Phase 8 Analysis Was Incorrect

Phase 8 claimed:

  • SuperSlab lookup = 50-80 cycles (major bottleneck)
  • Expected improvement: 16.5M → 23-25M ops/s with O(1) lookup

Reality:

  • SuperSlab lookup is NOT the bottleneck
  • Actual bottleneck: kernel overhead (mmap/munmap)
  • Lookup optimization has zero impact (not in hot path)

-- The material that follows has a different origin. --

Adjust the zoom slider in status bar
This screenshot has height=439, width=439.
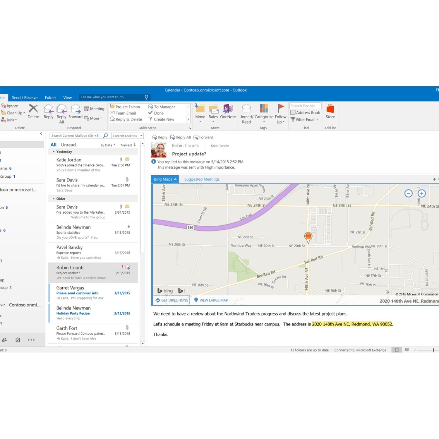tap(433, 350)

Performance Breakdown (WS8192)

Cycle Budget (assuming 3.5 GHz CPU):

  • 16.5 M ops/s = 212 cycles/operation

Where do cycles go?

Component Cycles % Source
Kernel (mmap/munmap) ~117 55% Perf profile
Free wrapper overhead ~24 11% Stack/canary/wrapper
Benchmark overhead ~16 8% Main loop/random
unified_cache_refill ~9 4% Page faults
Fast free TLS path ~3 1% Actual allocation work
Other ~43 21% Misc overhead

Key Insight: Only 3 cycles are spent in the actual fast path! The rest is overhead (kernel=117, wrapper=24, benchmark=16, etc.)


Recommendations

Priority 1: Reduce Kernel Overhead (55% → <10%)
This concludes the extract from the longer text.